II- Há contradição se as respostas dadas a um quesito colidem com as dadas a um outro ou outros.
III- Uma resposta negativa nunca é deficiente, pois o tribunal respondeu ao respectivo quesito, dizendo que não julgou provado o facto pertinente.
IV- Respostas negativas não revelam qualquer contradição entre si.
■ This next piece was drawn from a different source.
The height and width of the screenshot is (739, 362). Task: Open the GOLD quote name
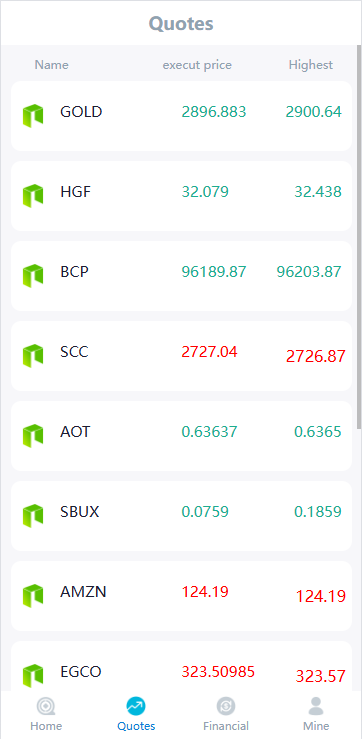[81, 112]
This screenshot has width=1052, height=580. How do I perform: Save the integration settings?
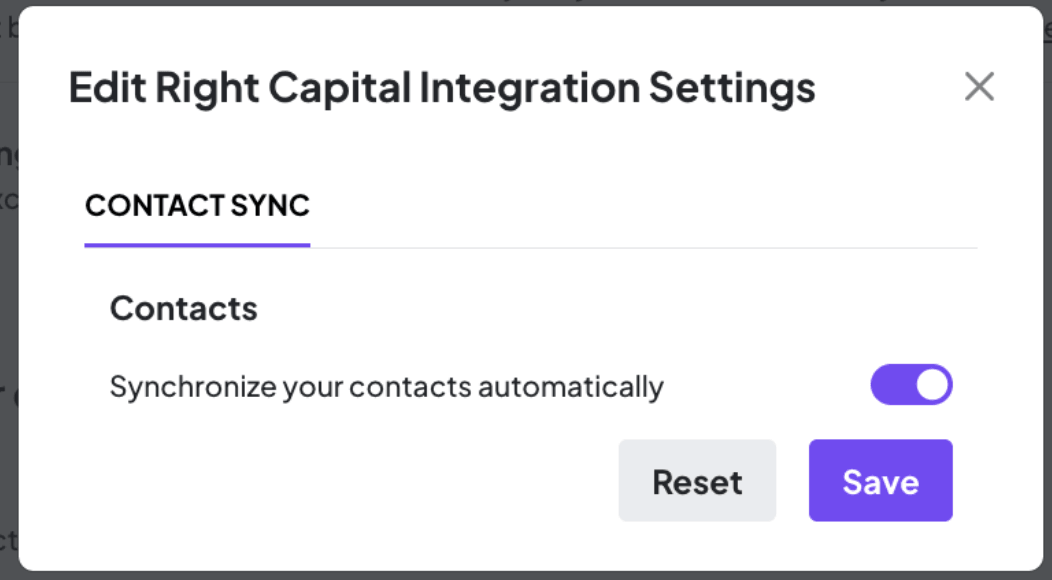point(880,481)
V- Tendo sido vendido judicialmente o direito ao trespasse e ao arrendamento do prédio em causa, vindo essa venda a ser anulada por despacho de 11 de Outubro de 1990 e a quantia exequenda paga em 8 de Abril de 1991 pela executada e ora ré (arrendatária), não houve mora desta no pagamento das rendas desde Julho de 1990 a Abril de 1991, quer por a ré não poder ser responsabilizada pela anulação da venda judicial, quer por o adquirente de direito ao trespasse e arrendamento, antes daquela anulação, ter comunicado aos autores (senhorios) essa aquisição e ter oferecido aos mesmos o pagamento das rendas em Agosto de 1990 e subsequentes, que a autora recusou, como recusou a renda de Abril de 1991 oferecida pela ré.
VI- Face à recusa do recebimento das rendas por parte dos autores e da ausência de mora por banda da ré, não tinha esta que proceder ao depósito da indemnização a que alude o artigo 1041, n. 1 do Código Civil.